__What you need to do__:
In the data from the line containing "Describe the element" through the line containing "center [134, 972].", inclusive, change "Describe" to "Identify". Reproduce only those lines, with everything else unchanged and the pictures left out.

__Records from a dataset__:
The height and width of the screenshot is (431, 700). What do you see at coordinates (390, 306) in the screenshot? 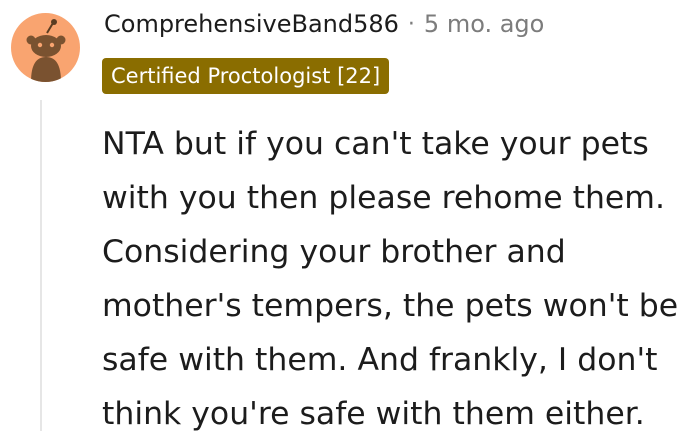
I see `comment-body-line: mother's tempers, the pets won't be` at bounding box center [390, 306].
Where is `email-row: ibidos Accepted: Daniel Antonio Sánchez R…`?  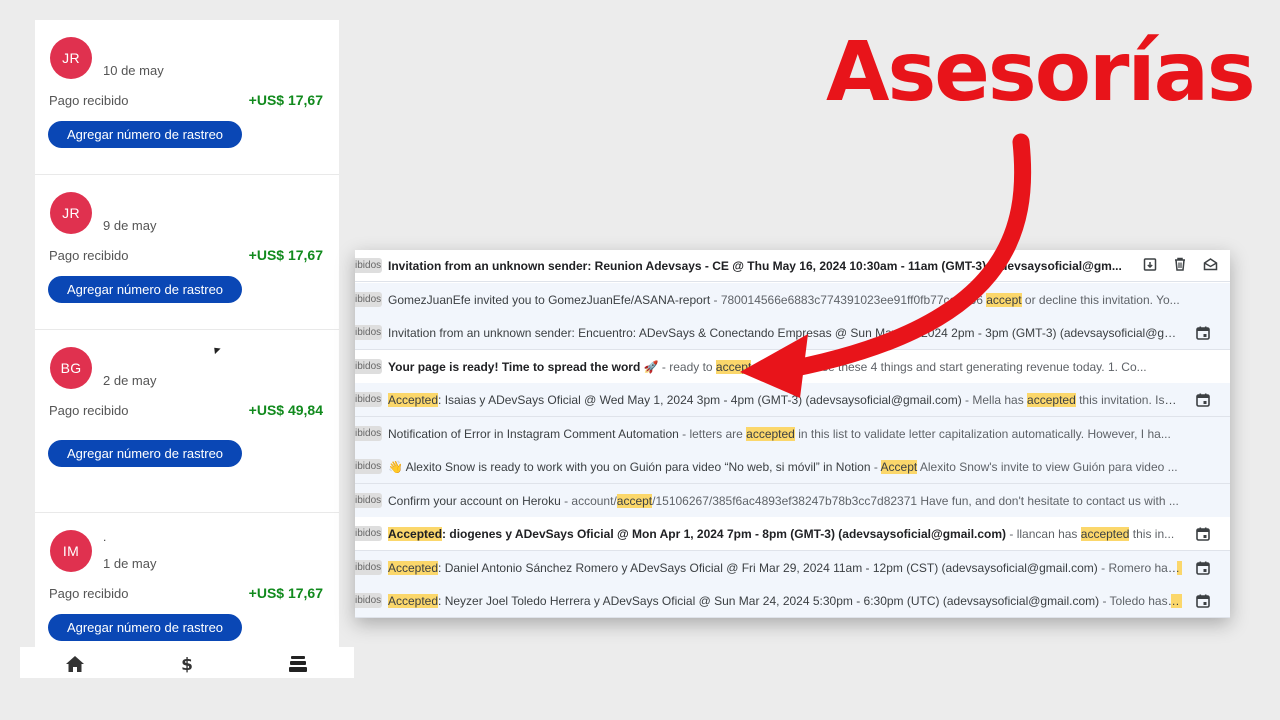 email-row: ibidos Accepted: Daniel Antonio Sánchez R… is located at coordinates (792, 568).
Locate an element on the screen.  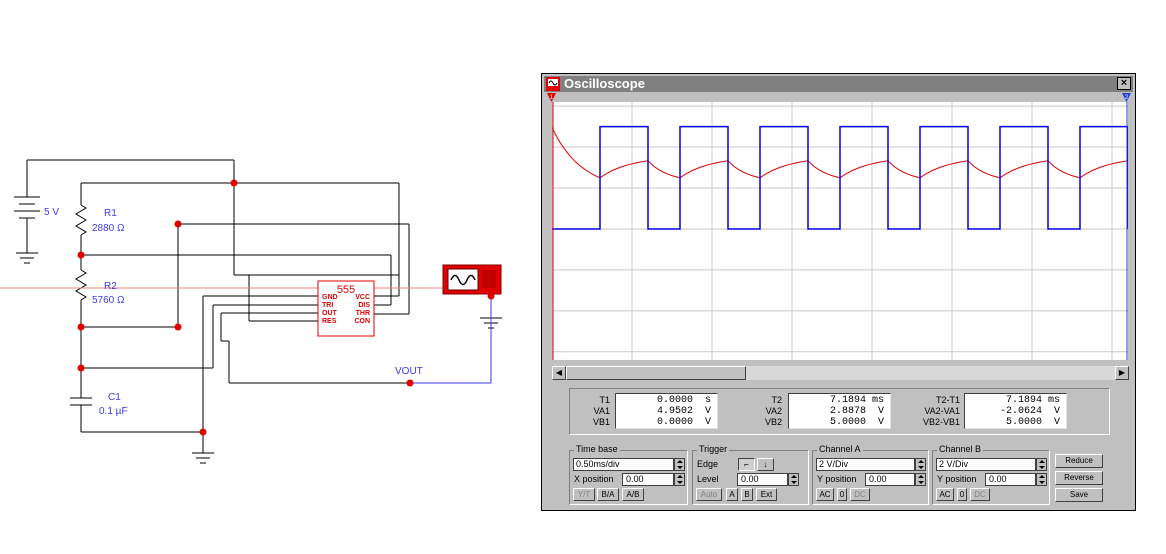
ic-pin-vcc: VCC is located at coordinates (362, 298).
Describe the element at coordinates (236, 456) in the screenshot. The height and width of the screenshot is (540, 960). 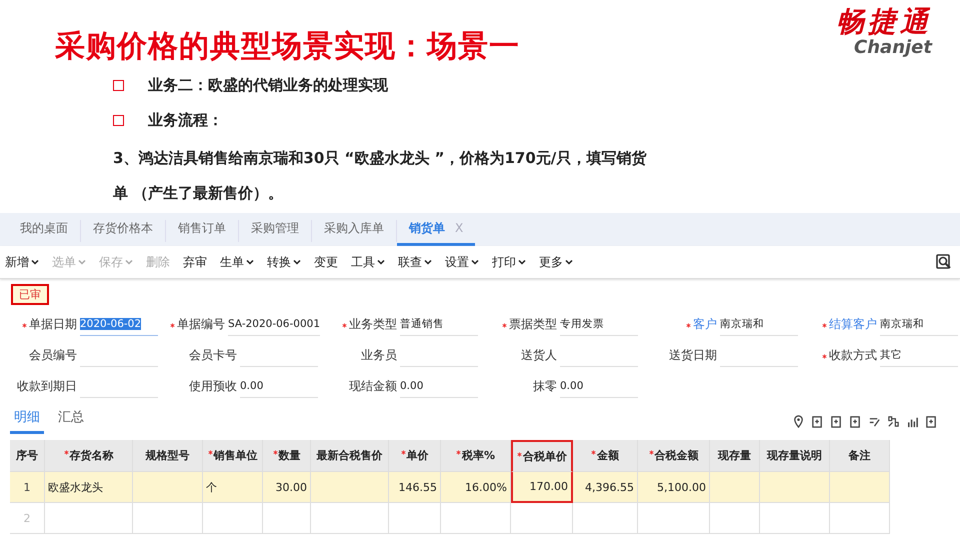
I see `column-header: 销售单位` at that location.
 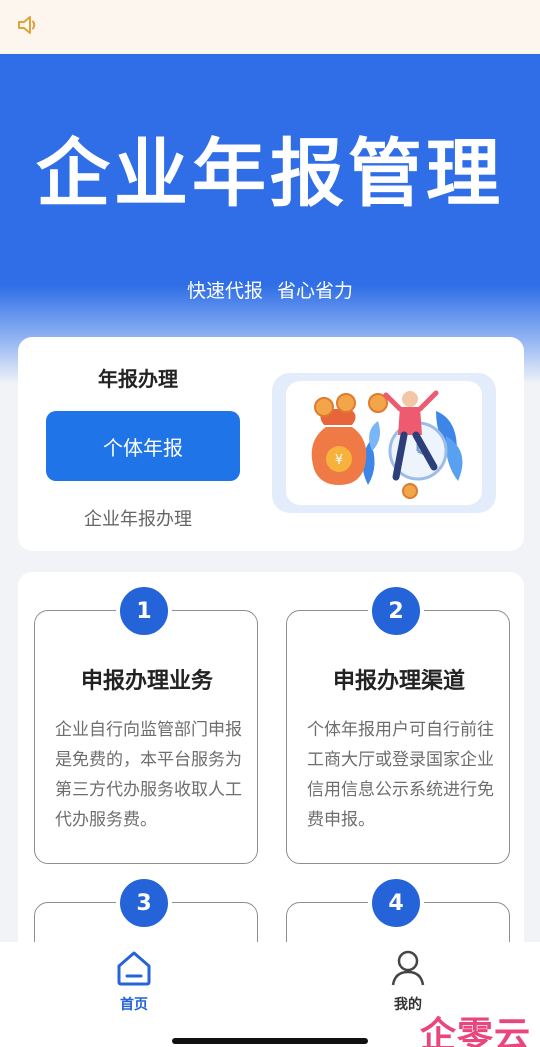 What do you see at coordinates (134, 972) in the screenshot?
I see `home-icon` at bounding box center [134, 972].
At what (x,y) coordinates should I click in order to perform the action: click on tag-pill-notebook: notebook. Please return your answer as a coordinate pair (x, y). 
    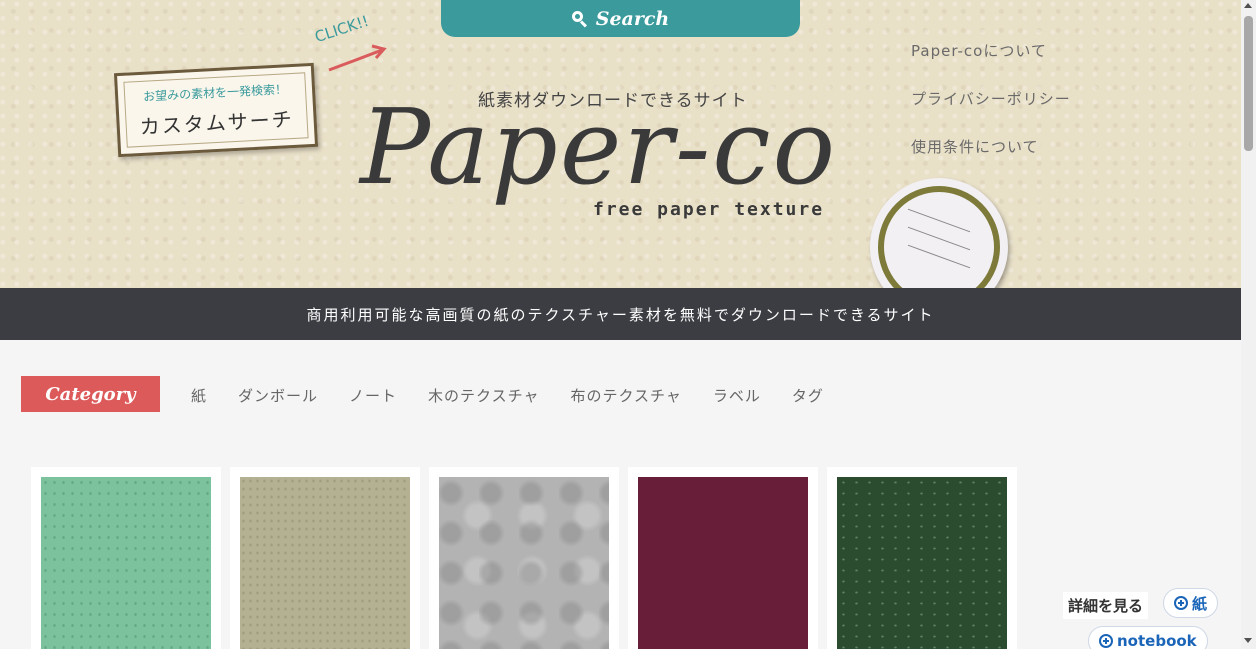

__The completed task__:
Identify the element at coordinates (236, 456) in the screenshot. The height and width of the screenshot is (540, 960). 
I see `column-header: 销售单位` at that location.
  What do you see at coordinates (134, 972) in the screenshot?
I see `home-icon` at bounding box center [134, 972].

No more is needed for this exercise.